For the past two nights, I've had a very vivid nightmare about running away from sexual assault. The first night, it was a stranger. The second night, it was a family member who was close in age to me. When I woke up yesterday, I wrote down my real-life sexual assault experiences. All of them were from children in my age group, one slightly older. I believe it's why I've struggled with shyness and shame for so long because I never talked about it with a parent or even my therapist when I was in therapy.
I've been feeling melancholy since these dreams and just trying to piece together why I had the dream and if it's related to any discomfort with trauma.
I think I know why it's coming up now, though, because there is a man I went out with twice who keeps trying to get me to come to his place so soon. It's probably triggering feelings of being powerless and coerced. He is just so disrespectful to belittle me like this.
I get such a bad feeling that if I go to see him, he will push hard for sex. I can feel it in my intuition.
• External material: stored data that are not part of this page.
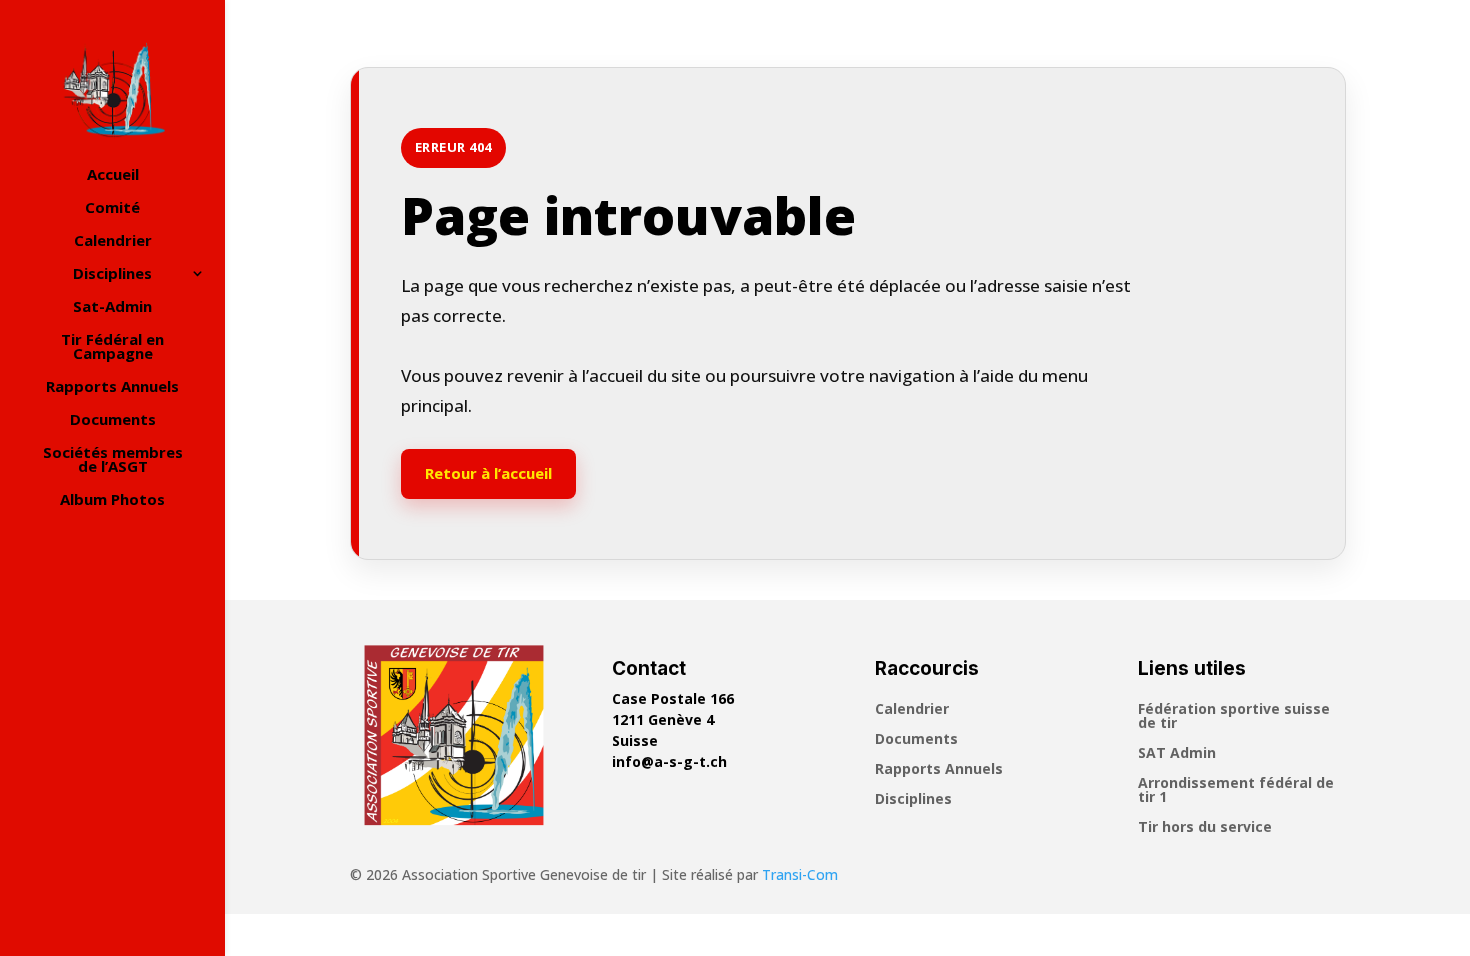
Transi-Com (800, 874)
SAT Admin (1177, 754)
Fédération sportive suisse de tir (1234, 717)
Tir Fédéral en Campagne (112, 347)
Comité (112, 208)
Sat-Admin (112, 307)
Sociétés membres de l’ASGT (113, 460)
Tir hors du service (1205, 828)
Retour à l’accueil (488, 473)
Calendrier (113, 241)
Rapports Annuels (112, 387)
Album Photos (112, 500)
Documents (113, 420)
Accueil (113, 175)
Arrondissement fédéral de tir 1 (1236, 791)
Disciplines (112, 274)
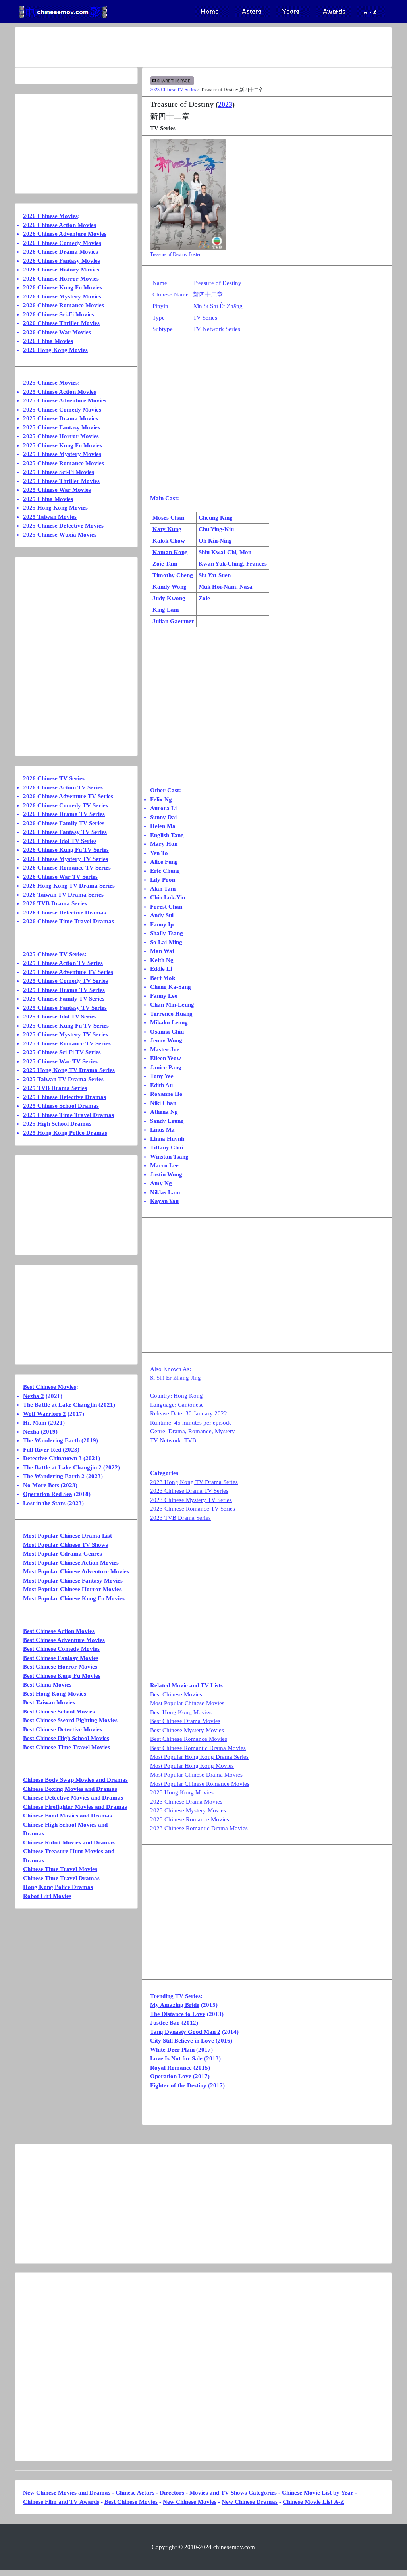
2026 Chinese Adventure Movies (64, 234)
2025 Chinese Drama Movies (60, 418)
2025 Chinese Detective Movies (63, 525)
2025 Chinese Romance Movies (63, 463)
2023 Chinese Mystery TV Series (191, 1500)
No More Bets (41, 1485)
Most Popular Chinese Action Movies (71, 1562)
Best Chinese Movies (176, 1694)
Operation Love (170, 2076)
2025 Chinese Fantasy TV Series (65, 1008)
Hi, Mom (34, 1422)
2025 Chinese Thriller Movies (61, 481)
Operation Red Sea (47, 1494)
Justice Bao (165, 2023)
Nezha (31, 1432)
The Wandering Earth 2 (54, 1476)
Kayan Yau (164, 1201)
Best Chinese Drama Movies (185, 1721)
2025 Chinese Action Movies (59, 392)
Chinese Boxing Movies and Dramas (70, 1789)
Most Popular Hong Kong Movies (192, 1766)
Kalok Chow (168, 540)
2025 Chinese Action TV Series (63, 963)
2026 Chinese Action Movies (59, 225)
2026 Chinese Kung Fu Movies (62, 287)
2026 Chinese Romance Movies (63, 305)
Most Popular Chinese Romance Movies (199, 1784)
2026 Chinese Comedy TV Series (65, 805)
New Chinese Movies (189, 2502)
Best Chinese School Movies (59, 1711)
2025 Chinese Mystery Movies (62, 454)
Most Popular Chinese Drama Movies (196, 1774)
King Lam (165, 609)
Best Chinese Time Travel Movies (66, 1747)
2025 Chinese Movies (50, 382)
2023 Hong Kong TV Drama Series (194, 1482)
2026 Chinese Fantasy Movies (61, 261)
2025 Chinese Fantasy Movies (61, 427)
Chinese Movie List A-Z (313, 2502)
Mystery (225, 1431)
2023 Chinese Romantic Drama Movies (199, 1828)
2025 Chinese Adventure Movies (64, 400)
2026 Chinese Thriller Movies (61, 323)
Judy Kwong (168, 598)
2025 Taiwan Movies (50, 517)
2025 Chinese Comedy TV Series (65, 981)
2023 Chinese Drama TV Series (189, 1491)
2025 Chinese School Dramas (61, 1106)
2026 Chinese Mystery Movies (62, 296)
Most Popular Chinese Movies (187, 1703)
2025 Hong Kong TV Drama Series (69, 1070)
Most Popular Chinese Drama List (67, 1536)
I know I won't be going to see him again unless it's on another public date, but I just wish I could make him feel how I'm feeling.
Doesn't he understand that a woman can not just go to a man's hotel? And what about his safety? He barely knows me, and he doesn't even reside in this country full-time. I'm just ranting and putting these pieces together. I hate how men just play these games knowing damn well men are dangerous, and women have no business trusting them before they prove themselves trustworthy.